• WORK REQUIRED
Set down all of the records exactly.

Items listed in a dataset
▽

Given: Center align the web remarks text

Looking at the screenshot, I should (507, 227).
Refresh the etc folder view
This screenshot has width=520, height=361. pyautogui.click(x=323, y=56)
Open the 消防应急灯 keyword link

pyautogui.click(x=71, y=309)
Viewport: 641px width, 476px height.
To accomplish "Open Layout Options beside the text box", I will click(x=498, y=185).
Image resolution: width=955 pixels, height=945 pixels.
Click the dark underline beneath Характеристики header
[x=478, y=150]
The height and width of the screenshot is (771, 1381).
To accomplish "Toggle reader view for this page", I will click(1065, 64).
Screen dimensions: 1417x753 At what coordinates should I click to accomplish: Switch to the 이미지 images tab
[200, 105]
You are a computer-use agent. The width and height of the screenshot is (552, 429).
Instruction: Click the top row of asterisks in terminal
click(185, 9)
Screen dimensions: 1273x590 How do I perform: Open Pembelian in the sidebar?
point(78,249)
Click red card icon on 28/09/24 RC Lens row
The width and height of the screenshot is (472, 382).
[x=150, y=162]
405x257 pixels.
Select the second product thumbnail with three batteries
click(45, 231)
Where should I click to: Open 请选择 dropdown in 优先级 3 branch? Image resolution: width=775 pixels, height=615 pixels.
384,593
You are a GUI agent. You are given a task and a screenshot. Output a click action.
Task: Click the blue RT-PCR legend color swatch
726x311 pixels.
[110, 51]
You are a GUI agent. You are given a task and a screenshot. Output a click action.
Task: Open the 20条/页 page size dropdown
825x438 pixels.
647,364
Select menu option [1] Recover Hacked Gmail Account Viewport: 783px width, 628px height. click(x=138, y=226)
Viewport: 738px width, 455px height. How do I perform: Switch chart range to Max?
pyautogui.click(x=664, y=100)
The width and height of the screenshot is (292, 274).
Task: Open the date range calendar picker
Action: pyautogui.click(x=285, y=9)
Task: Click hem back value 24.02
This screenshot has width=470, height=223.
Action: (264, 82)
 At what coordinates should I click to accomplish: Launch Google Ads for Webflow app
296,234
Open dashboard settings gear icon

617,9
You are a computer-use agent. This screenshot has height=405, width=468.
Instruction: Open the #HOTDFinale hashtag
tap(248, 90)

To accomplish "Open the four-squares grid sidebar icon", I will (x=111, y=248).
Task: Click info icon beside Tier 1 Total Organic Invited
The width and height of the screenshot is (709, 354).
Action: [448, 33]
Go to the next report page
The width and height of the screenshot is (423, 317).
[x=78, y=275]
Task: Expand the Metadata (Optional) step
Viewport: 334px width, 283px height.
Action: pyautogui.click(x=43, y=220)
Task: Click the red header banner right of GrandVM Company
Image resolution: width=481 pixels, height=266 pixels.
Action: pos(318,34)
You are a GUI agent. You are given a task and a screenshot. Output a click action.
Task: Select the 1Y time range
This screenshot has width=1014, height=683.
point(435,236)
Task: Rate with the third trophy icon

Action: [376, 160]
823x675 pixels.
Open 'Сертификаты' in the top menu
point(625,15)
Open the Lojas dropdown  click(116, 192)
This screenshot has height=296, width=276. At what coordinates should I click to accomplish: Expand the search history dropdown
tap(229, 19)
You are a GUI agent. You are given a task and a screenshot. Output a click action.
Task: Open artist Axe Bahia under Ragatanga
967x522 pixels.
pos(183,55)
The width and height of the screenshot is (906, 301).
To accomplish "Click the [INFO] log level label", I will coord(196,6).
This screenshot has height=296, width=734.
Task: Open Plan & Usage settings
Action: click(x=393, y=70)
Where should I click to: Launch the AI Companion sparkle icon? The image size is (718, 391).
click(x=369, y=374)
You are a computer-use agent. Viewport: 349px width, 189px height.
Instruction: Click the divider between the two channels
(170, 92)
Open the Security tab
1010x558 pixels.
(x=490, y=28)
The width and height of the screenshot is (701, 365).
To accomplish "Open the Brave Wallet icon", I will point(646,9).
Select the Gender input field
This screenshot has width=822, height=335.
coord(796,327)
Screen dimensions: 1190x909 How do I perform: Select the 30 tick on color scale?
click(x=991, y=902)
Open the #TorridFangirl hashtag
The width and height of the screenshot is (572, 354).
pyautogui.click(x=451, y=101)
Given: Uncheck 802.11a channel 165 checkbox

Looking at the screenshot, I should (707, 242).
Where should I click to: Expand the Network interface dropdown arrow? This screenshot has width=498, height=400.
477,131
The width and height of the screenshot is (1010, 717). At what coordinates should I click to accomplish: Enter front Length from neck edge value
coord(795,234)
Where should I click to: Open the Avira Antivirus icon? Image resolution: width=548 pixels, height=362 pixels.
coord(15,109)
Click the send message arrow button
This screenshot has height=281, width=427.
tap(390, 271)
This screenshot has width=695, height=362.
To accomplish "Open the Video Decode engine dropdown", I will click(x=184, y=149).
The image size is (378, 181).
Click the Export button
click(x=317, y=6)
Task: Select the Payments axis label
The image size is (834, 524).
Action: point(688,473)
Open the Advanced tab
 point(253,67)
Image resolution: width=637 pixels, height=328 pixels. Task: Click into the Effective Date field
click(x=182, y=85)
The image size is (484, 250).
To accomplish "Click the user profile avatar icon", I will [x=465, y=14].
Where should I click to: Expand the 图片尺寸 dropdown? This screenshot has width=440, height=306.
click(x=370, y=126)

△

• EXPECTED ANSWER
Given: Center align the web remarks text

Looking at the screenshot, I should (507, 227).
Refresh the etc folder view
This screenshot has width=520, height=361. pyautogui.click(x=323, y=56)
Open the 消防应急灯 keyword link

pyautogui.click(x=71, y=309)
Viewport: 641px width, 476px height.
To accomplish "Open Layout Options beside the text box", I will click(x=498, y=185).
Image resolution: width=955 pixels, height=945 pixels.
Click the dark underline beneath Характеристики header
[x=478, y=150]
The height and width of the screenshot is (771, 1381).
To accomplish "Toggle reader view for this page", I will click(1065, 64).
Screen dimensions: 1417x753 At what coordinates should I click to accomplish: Switch to the 이미지 images tab
[200, 105]
You are a computer-use agent. The width and height of the screenshot is (552, 429).
Instruction: Click the top row of asterisks in terminal
click(185, 9)
Screen dimensions: 1273x590 How do I perform: Open Pembelian in the sidebar?
point(78,249)
Click red card icon on 28/09/24 RC Lens row
The width and height of the screenshot is (472, 382).
[x=150, y=162]
405x257 pixels.
Select the second product thumbnail with three batteries
click(45, 231)
Where should I click to: Open 请选择 dropdown in 优先级 3 branch? Image resolution: width=775 pixels, height=615 pixels.
384,593
You are a GUI agent. You are given a task and a screenshot. Output a click action.
Task: Click the blue RT-PCR legend color swatch
726x311 pixels.
[110, 51]
You are a GUI agent. You are given a task and a screenshot. Output a click action.
Task: Open the 20条/页 page size dropdown
825x438 pixels.
647,364
Select menu option [1] Recover Hacked Gmail Account Viewport: 783px width, 628px height. click(x=138, y=226)
Viewport: 738px width, 455px height. How do I perform: Switch chart range to Max?
pyautogui.click(x=664, y=100)
The width and height of the screenshot is (292, 274).
Task: Open the date range calendar picker
Action: pyautogui.click(x=285, y=9)
Task: Click hem back value 24.02
This screenshot has width=470, height=223.
Action: (264, 82)
 At what coordinates should I click to accomplish: Launch Google Ads for Webflow app
296,234
Open dashboard settings gear icon

617,9
You are a computer-use agent. This screenshot has height=405, width=468.
Instruction: Open the #HOTDFinale hashtag
tap(248, 90)

To accomplish "Open the four-squares grid sidebar icon", I will (x=111, y=248).
Task: Click info icon beside Tier 1 Total Organic Invited
The width and height of the screenshot is (709, 354).
Action: [448, 33]
Go to the next report page
The width and height of the screenshot is (423, 317).
[x=78, y=275]
Task: Expand the Metadata (Optional) step
Viewport: 334px width, 283px height.
Action: pyautogui.click(x=43, y=220)
Task: Click the red header banner right of GrandVM Company
Image resolution: width=481 pixels, height=266 pixels.
Action: pos(318,34)
You are a GUI agent. You are given a task and a screenshot. Output a click action.
Task: Select the 1Y time range
This screenshot has width=1014, height=683.
point(435,236)
Task: Rate with the third trophy icon

Action: [376, 160]
823x675 pixels.
Open 'Сертификаты' in the top menu
point(625,15)
Open the Lojas dropdown  click(116, 192)
This screenshot has height=296, width=276. At what coordinates should I click to accomplish: Expand the search history dropdown
tap(229, 19)
You are a GUI agent. You are given a task and a screenshot. Output a click action.
Task: Open artist Axe Bahia under Ragatanga
967x522 pixels.
pos(183,55)
The width and height of the screenshot is (906, 301).
To accomplish "Click the [INFO] log level label", I will coord(196,6).
This screenshot has height=296, width=734.
Task: Open Plan & Usage settings
Action: click(x=393, y=70)
Where should I click to: Launch the AI Companion sparkle icon? The image size is (718, 391).
click(x=369, y=374)
You are a computer-use agent. Viewport: 349px width, 189px height.
Instruction: Click the divider between the two channels
(170, 92)
Open the Security tab
1010x558 pixels.
(x=490, y=28)
The width and height of the screenshot is (701, 365).
To accomplish "Open the Brave Wallet icon", I will point(646,9).
Select the Gender input field
This screenshot has width=822, height=335.
coord(796,327)
Screen dimensions: 1190x909 How do I perform: Select the 30 tick on color scale?
click(x=991, y=902)
Open the #TorridFangirl hashtag
The width and height of the screenshot is (572, 354).
pyautogui.click(x=451, y=101)
Given: Uncheck 802.11a channel 165 checkbox

Looking at the screenshot, I should (707, 242).
Where should I click to: Expand the Network interface dropdown arrow? This screenshot has width=498, height=400.
477,131
The width and height of the screenshot is (1010, 717). At what coordinates should I click to accomplish: Enter front Length from neck edge value
coord(795,234)
Where should I click to: Open the Avira Antivirus icon? Image resolution: width=548 pixels, height=362 pixels.
coord(15,109)
Click the send message arrow button
This screenshot has height=281, width=427.
tap(390, 271)
This screenshot has width=695, height=362.
To accomplish "Open the Video Decode engine dropdown", I will click(x=184, y=149).
The image size is (378, 181).
Click the Export button
click(x=317, y=6)
Task: Select the Payments axis label
The image size is (834, 524).
Action: point(688,473)
Open the Advanced tab
 point(253,67)
Image resolution: width=637 pixels, height=328 pixels. Task: Click into the Effective Date field
click(x=182, y=85)
The image size is (484, 250).
To accomplish "Click the user profile avatar icon", I will [x=465, y=14].
Where should I click to: Expand the 图片尺寸 dropdown? This screenshot has width=440, height=306.
click(x=370, y=126)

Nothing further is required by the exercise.